The complex is northwest of the town of Sinaia, which is 48 kilometres (30 mi) from Braşov and 124 kilometres (77 mi) from Bucharest. In the southeastern Carpathian Mountains, the complex is composed of three monuments: Peleș Castle, Pelișor Castle, and the Foișor Hunting Lodge.
When King Carol I of Romania (1839–1914), under whose reign the country gained its independence, first visited the site of the future castle in 1866, he fell in love with the magnificent mountain scenery. In 1872, the Crown purchased 5 square kilometres (1.9 sq mi) of land near the Piatra Arsă River. The estate was named the Royal Estate of Sinaia. The King commissioned the construction of a royal hunting preserve and summer retreat on the property, and the foundation was laid for Peleș Castle on 22 August 1873. Several auxiliary buildings were built simultaneously with the castle: the guards’ chambers, the Economat Building, the Foișor hunting lodge, the royal stables, and a power plant. Peleș became the world’s first castle fully powered by locally produced electricity.

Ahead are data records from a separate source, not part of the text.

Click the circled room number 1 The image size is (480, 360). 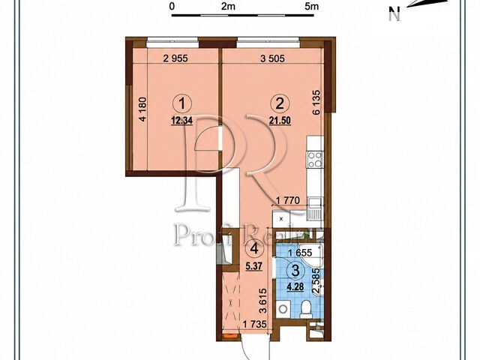182,104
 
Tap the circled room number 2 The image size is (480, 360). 280,104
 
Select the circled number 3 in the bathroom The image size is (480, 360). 296,271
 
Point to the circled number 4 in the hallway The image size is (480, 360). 254,249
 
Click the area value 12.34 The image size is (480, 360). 182,121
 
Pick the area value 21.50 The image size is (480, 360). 280,121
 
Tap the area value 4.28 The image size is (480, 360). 296,287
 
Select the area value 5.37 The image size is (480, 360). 254,266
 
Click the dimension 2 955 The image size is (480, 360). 176,58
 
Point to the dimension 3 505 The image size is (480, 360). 272,58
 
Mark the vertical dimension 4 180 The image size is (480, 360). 143,110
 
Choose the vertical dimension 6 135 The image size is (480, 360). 316,102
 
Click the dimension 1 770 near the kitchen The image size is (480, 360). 287,201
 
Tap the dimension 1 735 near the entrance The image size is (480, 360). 255,324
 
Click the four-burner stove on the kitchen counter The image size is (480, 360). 315,160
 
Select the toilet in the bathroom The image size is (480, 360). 306,308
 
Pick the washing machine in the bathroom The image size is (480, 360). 283,309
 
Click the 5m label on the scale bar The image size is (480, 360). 312,6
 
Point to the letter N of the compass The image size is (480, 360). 395,14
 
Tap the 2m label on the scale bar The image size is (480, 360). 228,6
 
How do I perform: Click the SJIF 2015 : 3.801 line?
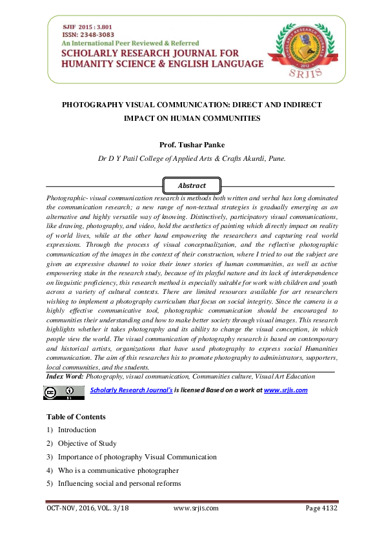click(x=86, y=25)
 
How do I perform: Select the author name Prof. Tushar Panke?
click(x=191, y=145)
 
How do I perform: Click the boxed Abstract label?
click(x=192, y=185)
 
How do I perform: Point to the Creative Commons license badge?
click(x=63, y=392)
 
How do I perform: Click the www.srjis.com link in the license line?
click(x=285, y=390)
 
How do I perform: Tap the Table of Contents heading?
click(x=76, y=417)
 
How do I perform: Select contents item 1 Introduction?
click(x=76, y=430)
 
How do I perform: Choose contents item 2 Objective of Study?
click(x=86, y=443)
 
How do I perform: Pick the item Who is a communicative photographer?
click(x=117, y=470)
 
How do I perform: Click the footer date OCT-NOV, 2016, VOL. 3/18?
click(x=88, y=508)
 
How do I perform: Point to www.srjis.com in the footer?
click(x=196, y=508)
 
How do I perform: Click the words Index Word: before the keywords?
click(x=66, y=376)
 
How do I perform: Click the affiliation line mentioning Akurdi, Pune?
click(x=191, y=158)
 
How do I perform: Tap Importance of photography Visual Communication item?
click(x=137, y=457)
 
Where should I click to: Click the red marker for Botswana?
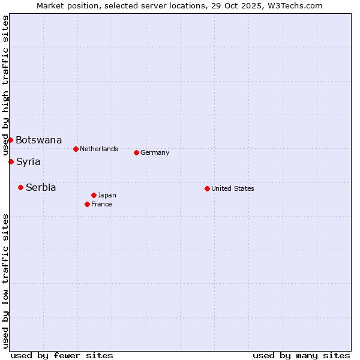coord(10,140)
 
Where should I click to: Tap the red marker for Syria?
coord(11,161)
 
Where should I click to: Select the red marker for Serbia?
coord(20,187)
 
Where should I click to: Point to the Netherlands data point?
coord(76,149)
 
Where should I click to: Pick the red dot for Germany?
coord(136,152)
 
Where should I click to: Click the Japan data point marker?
coord(94,195)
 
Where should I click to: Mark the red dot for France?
coord(87,204)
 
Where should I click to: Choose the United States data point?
coord(207,188)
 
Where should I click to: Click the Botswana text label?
coord(38,140)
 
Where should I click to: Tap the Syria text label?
coord(28,161)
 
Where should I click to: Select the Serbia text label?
coord(41,187)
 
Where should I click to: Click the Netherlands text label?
coord(98,149)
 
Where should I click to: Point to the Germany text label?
coord(155,152)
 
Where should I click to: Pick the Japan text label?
coord(107,195)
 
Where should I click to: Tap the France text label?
coord(101,204)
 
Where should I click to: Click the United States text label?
coord(232,188)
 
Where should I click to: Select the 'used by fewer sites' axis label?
coord(62,355)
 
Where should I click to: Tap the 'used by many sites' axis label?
coord(301,355)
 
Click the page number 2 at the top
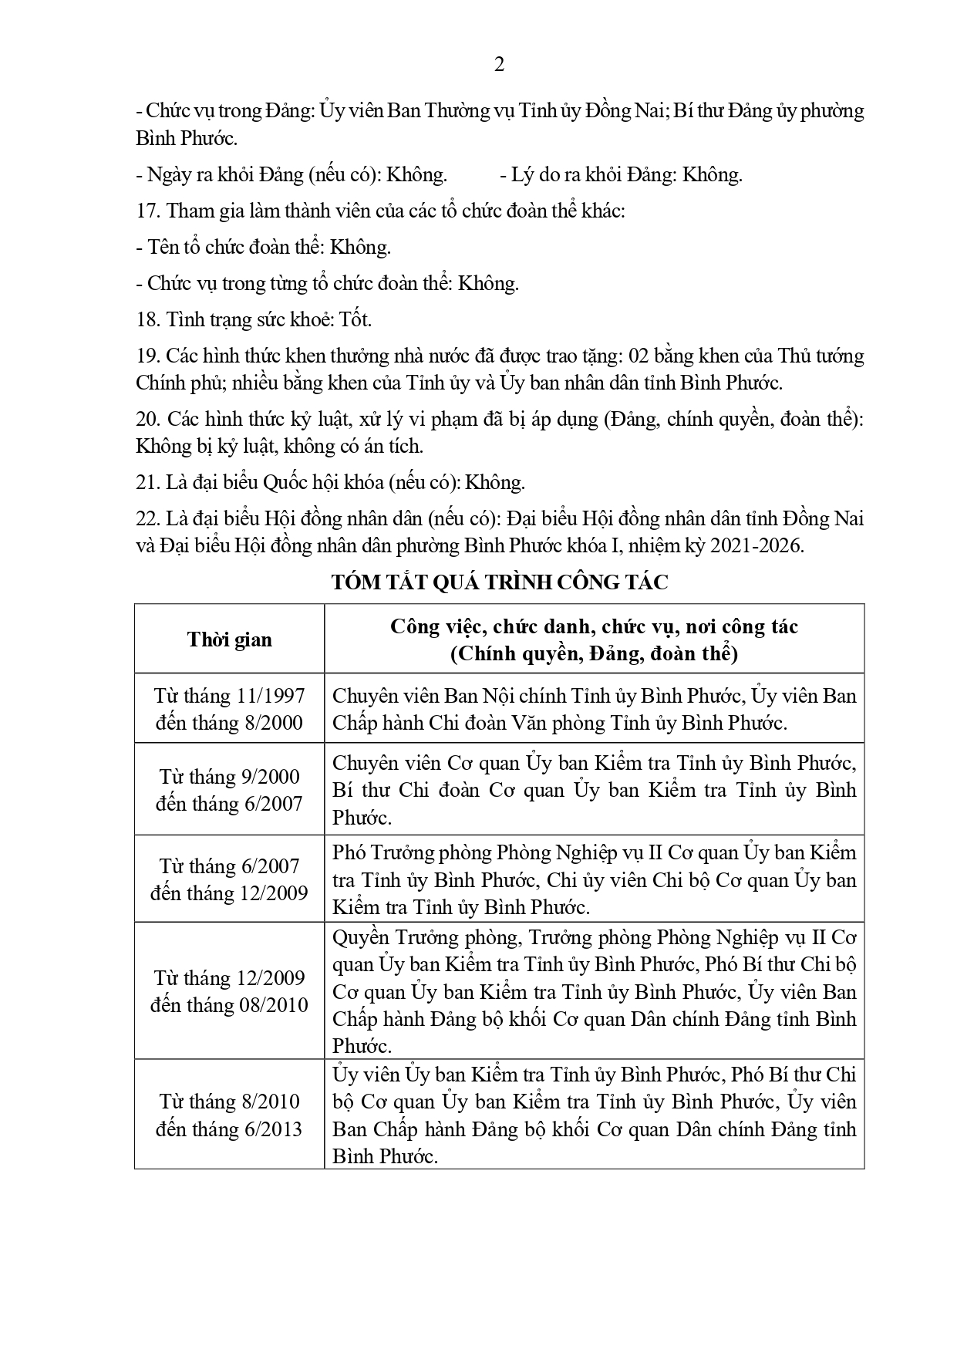[499, 66]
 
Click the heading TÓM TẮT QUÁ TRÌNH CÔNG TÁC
[499, 582]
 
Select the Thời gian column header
[229, 639]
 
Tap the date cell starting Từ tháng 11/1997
[229, 709]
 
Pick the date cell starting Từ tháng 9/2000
[229, 789]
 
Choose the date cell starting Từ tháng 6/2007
[229, 879]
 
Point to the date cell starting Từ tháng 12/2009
[229, 991]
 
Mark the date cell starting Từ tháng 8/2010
[229, 1115]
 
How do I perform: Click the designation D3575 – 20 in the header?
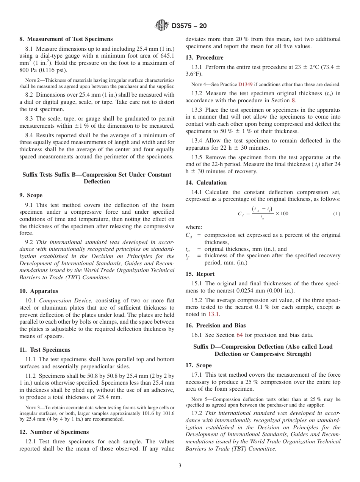point(189,26)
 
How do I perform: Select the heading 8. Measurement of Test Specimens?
point(66,39)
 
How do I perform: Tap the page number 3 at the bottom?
point(180,466)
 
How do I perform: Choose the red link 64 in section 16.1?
point(239,335)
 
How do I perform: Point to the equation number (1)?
point(337,214)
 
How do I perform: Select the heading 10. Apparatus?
point(39,291)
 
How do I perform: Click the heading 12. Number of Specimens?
point(54,432)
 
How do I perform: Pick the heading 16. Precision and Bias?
point(215,325)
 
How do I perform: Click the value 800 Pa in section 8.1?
point(29,70)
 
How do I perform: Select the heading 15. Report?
point(200,274)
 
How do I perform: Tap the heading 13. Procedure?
point(204,58)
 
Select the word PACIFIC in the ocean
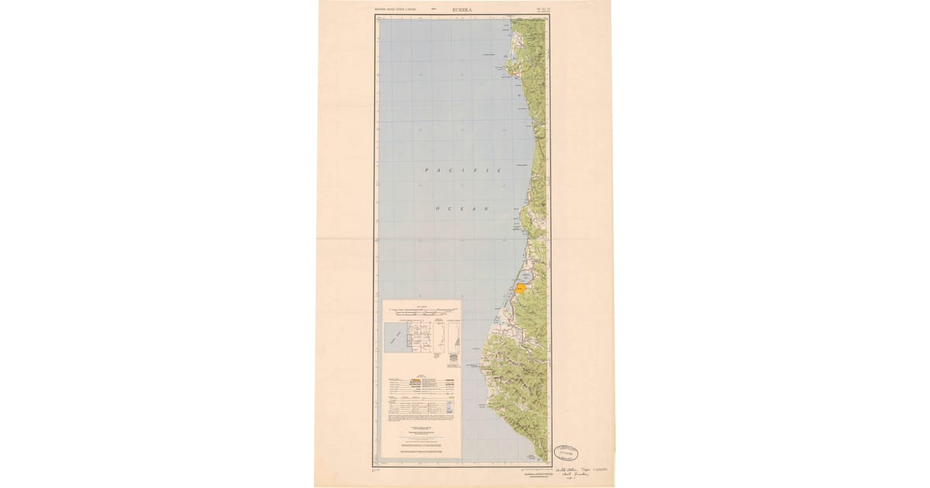coord(462,170)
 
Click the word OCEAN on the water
coord(463,209)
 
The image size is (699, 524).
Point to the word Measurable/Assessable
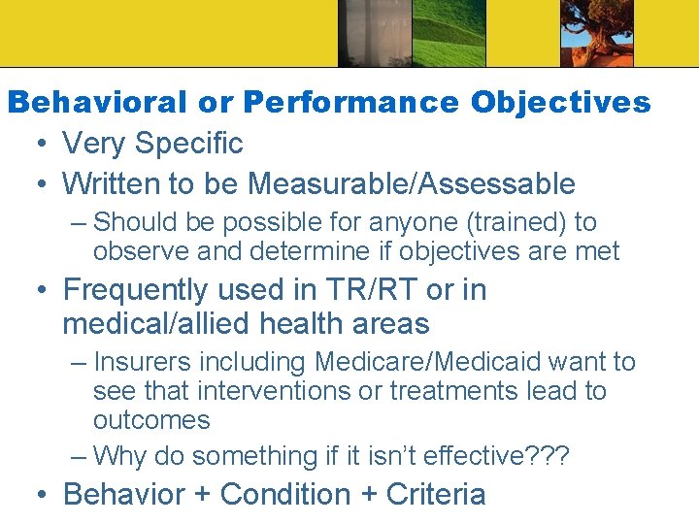412,182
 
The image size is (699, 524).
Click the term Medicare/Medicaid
428,362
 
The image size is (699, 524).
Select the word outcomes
151,420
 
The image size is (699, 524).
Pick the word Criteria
436,494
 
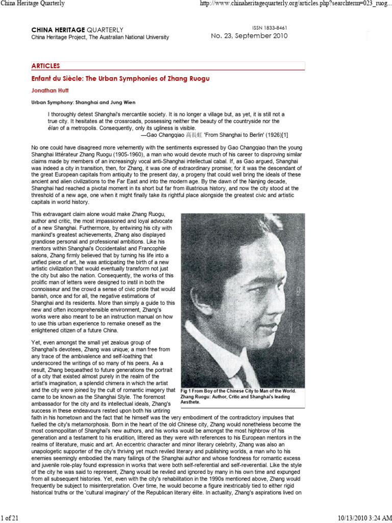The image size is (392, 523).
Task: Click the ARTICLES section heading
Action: pos(46,66)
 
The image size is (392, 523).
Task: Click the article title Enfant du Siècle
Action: pos(120,79)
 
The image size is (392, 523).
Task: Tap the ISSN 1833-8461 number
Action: pos(270,27)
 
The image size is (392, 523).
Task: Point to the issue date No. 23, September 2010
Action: pos(250,36)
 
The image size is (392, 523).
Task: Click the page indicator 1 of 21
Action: pos(10,518)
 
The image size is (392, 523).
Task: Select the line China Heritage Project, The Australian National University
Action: pos(100,37)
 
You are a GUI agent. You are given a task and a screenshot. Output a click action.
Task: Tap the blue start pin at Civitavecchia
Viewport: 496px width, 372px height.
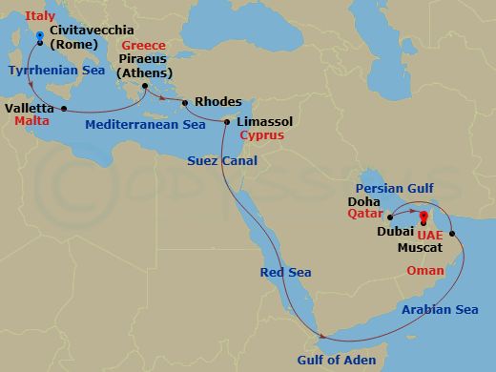click(39, 38)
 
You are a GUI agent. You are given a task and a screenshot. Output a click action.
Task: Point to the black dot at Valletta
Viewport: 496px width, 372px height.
click(63, 109)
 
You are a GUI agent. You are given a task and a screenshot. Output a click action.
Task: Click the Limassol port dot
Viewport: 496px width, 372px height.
click(226, 122)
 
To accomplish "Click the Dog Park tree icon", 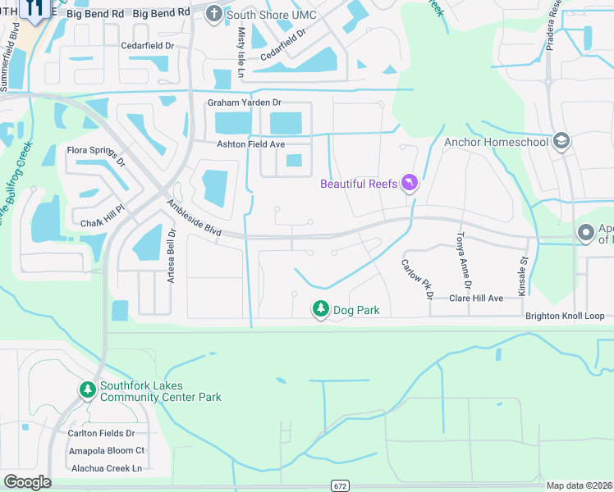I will [x=319, y=309].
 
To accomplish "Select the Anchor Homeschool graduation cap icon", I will [x=561, y=141].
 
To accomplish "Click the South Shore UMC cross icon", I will [x=213, y=13].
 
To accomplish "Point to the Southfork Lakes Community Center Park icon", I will [x=88, y=390].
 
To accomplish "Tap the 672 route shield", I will [x=340, y=486].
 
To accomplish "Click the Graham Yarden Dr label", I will [x=244, y=102].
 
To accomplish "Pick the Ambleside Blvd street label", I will [x=195, y=220].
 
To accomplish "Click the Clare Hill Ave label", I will [x=475, y=298].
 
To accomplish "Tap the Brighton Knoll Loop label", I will [x=565, y=316].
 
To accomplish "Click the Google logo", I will [x=26, y=482].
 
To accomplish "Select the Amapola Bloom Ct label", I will [x=107, y=450].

The cost of the work on the castle undertaken between 1875 and 1914 was estimated to be 16,000,000 Romanian lei in gold (approx. US$ 120 million today). Between three and four hundred men worked on the construction. Queen Elisabeth of the Romanians, during the construction phase, wrote in her journal:
Italians were masons, Romanians were building terraces, the Gypsies were coolies. Albanians and Greeks worked in stone, Germans and Hungarians were carpenters. Turks were burning brick. Engineers were Polish and the stone carvers were Czech. The Frenchmen were drawing, the Englishmen were measuring, and so was then when you could see hundreds of national costumes and fourteen languages in which they spoke, sang, cursed and quarreled in all dialects and tones, a joyful mix of men, horses, cart oxen and domestic buffaloes.